Work task> Lines from the one containing "lifestyle (30, 2253)" through the last line of the records below are to be repeated exactly.

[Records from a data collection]
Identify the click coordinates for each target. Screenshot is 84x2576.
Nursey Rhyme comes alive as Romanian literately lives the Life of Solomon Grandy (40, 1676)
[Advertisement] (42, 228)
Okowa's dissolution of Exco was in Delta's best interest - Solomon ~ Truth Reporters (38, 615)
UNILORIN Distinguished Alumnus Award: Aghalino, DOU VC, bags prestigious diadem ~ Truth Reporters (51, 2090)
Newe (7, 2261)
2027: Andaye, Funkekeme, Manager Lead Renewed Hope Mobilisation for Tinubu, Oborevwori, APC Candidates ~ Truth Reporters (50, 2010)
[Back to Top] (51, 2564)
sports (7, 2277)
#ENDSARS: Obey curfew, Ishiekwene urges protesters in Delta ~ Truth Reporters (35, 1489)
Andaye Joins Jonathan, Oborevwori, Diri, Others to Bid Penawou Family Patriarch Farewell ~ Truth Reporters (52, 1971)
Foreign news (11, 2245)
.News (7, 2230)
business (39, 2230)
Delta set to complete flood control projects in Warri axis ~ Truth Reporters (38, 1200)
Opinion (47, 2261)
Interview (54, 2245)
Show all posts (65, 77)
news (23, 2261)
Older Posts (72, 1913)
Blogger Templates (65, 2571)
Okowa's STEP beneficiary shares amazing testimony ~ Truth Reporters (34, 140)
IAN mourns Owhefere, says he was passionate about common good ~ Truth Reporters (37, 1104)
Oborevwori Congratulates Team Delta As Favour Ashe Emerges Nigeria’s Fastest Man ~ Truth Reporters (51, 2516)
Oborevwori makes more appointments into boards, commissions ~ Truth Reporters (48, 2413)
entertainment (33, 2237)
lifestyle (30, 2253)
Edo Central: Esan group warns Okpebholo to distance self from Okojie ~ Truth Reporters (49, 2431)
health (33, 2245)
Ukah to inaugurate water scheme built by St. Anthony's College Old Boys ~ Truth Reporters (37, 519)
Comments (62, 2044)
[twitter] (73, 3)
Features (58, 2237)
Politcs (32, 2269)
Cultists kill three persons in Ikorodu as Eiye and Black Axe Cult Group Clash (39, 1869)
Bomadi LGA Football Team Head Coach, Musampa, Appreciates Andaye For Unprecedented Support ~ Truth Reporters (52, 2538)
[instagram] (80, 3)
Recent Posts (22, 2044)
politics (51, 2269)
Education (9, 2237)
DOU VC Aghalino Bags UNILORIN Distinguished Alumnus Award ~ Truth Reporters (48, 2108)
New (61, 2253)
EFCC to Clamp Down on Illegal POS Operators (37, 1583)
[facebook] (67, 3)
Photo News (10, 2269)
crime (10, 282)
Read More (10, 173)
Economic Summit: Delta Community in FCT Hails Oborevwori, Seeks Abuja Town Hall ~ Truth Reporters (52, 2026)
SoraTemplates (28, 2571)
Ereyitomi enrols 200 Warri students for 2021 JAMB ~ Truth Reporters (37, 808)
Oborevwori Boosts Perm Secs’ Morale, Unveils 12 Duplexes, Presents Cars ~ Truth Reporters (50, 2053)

Solution to the problem>
lifestyle (30, 2253)
Edo Central: Esan group warns Okpebholo to distance self from Okojie ~ Truth Reporters (49, 2431)
health (33, 2245)
Ukah to inaugurate water scheme built by St. Anthony's College Old Boys ~ Truth Reporters (37, 519)
Comments (62, 2044)
[twitter] (73, 3)
Features (58, 2237)
Politcs (32, 2269)
Cultists kill three persons in Ikorodu as Eiye and Black Axe Cult Group Clash (39, 1869)
Bomadi LGA Football Team Head Coach, Musampa, Appreciates Andaye For Unprecedented Support ~ Truth Reporters (52, 2538)
[instagram] (80, 3)
Recent Posts (22, 2044)
politics (51, 2269)
Education (9, 2237)
DOU VC Aghalino Bags UNILORIN Distinguished Alumnus Award ~ Truth Reporters (48, 2108)
New (61, 2253)
EFCC to Clamp Down on Illegal POS Operators (37, 1583)
[facebook] (67, 3)
Photo News (10, 2269)
crime (10, 282)
Read More (10, 173)
Economic Summit: Delta Community in FCT Hails Oborevwori, Seeks Abuja Town Hall ~ Truth Reporters (52, 2026)
SoraTemplates (28, 2571)
Ereyitomi enrols 200 Warri students for 2021 JAMB ~ Truth Reporters (37, 808)
Oborevwori Boosts Perm Secs’ Morale, Unveils 12 Duplexes, Presents Cars ~ Truth Reporters (50, 2053)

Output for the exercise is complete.